-- WORK TO COMPLETE --
Where does the word "will" show up in the records? Copy every line that has it.

___ ENTRIES PROVIDED ___

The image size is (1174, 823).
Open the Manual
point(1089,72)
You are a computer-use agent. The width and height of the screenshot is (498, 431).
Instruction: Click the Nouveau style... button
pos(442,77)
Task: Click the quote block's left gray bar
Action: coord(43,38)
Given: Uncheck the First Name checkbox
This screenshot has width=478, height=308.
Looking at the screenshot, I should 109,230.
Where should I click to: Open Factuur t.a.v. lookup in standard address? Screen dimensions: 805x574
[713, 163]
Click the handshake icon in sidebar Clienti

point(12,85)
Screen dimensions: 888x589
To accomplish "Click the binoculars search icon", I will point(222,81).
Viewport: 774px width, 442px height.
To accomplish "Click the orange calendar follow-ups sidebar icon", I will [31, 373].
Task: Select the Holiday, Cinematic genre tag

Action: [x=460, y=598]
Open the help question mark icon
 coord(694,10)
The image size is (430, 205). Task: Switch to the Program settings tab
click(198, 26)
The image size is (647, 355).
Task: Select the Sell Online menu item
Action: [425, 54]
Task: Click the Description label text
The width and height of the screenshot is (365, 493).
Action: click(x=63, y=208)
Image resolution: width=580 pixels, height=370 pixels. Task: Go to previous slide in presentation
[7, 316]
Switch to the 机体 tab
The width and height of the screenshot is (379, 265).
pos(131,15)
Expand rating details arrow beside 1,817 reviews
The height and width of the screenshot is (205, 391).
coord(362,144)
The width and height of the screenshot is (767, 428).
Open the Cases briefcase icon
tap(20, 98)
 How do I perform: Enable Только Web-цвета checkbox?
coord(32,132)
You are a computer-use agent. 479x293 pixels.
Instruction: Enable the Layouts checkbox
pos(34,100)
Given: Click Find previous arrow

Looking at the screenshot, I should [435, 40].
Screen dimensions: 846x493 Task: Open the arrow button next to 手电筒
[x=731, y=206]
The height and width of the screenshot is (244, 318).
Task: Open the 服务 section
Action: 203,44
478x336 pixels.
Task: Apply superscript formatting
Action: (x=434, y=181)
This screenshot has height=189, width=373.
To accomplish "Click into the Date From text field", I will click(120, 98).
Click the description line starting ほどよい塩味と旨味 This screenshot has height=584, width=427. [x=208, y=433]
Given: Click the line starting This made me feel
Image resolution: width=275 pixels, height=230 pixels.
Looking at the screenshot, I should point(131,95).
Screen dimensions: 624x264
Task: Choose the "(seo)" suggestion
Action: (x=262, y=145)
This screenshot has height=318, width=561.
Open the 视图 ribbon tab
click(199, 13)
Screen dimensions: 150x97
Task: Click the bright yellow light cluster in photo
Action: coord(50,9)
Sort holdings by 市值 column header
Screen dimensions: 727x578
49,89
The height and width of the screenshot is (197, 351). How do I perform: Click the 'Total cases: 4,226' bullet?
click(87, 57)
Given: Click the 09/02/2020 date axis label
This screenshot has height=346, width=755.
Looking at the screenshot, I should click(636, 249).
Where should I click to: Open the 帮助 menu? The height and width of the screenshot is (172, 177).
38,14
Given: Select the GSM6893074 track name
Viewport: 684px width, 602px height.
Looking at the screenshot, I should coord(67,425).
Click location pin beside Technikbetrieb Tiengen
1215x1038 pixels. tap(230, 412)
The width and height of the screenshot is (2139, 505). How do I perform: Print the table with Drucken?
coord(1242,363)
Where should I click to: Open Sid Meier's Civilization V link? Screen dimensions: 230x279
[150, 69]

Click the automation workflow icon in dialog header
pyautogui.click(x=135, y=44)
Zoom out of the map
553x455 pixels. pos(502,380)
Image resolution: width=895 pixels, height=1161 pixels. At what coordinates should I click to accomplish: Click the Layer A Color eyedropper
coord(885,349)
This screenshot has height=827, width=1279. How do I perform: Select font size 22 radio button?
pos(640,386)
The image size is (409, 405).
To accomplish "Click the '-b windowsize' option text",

___

-- ANSWER TO THE PROBLEM --
To accomplish "Click the binoculars search icon", I will point(222,81).
To accomplish "Click the orange calendar follow-ups sidebar icon", I will [31, 373].
To accomplish "Click into the Date From text field", I will click(120, 98).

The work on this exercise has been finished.